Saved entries
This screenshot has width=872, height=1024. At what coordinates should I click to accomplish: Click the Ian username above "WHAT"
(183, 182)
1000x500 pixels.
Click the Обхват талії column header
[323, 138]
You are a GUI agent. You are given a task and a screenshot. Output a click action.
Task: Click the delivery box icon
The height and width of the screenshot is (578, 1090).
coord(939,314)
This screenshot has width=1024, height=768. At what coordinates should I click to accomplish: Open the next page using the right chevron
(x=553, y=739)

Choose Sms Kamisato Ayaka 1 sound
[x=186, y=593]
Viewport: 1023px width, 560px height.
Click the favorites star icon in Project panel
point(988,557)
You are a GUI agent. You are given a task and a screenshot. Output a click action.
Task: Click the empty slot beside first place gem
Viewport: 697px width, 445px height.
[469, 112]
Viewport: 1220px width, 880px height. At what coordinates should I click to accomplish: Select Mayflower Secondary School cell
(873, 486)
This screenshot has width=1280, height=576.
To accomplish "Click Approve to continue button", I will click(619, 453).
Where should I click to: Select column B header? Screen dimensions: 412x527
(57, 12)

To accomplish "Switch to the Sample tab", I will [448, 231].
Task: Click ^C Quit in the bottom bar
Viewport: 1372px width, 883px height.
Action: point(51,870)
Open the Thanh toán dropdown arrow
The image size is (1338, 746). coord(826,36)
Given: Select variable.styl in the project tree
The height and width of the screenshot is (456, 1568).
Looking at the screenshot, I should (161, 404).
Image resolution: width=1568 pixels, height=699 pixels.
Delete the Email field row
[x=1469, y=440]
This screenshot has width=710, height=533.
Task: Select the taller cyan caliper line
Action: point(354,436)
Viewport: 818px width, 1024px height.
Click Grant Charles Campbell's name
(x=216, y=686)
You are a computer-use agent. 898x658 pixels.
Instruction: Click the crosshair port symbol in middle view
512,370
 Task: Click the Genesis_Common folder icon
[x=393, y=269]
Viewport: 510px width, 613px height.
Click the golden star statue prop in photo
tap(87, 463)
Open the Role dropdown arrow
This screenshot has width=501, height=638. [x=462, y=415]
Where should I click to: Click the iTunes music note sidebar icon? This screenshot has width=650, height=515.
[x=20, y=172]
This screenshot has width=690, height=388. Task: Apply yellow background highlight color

- Task description -
What is needed is an exact repetition of the lines from the first line of the records through the line containing "Given: Select variable.styl", both ends included, and nothing more.

- Solution for this exercise -
This screenshot has width=872, height=1024. At what coordinates should I click to accomplish: Click the Ian username above "WHAT"
(183, 182)
1000x500 pixels.
Click the Обхват талії column header
[323, 138]
You are a GUI agent. You are given a task and a screenshot. Output a click action.
Task: Click the delivery box icon
The height and width of the screenshot is (578, 1090).
coord(939,314)
This screenshot has width=1024, height=768. At what coordinates should I click to accomplish: Open the next page using the right chevron
(x=553, y=739)

Choose Sms Kamisato Ayaka 1 sound
[x=186, y=593]
Viewport: 1023px width, 560px height.
Click the favorites star icon in Project panel
point(988,557)
You are a GUI agent. You are given a task and a screenshot. Output a click action.
Task: Click the empty slot beside first place gem
Viewport: 697px width, 445px height.
[469, 112]
Viewport: 1220px width, 880px height. At what coordinates should I click to accomplish: Select Mayflower Secondary School cell
(873, 486)
This screenshot has width=1280, height=576.
To accomplish "Click Approve to continue button", I will click(619, 453).
Where should I click to: Select column B header? Screen dimensions: 412x527
(57, 12)

To accomplish "Switch to the Sample tab", I will [448, 231].
Task: Click ^C Quit in the bottom bar
Viewport: 1372px width, 883px height.
Action: point(51,870)
Open the Thanh toán dropdown arrow
The image size is (1338, 746). coord(826,36)
Given: Select variable.styl in the project tree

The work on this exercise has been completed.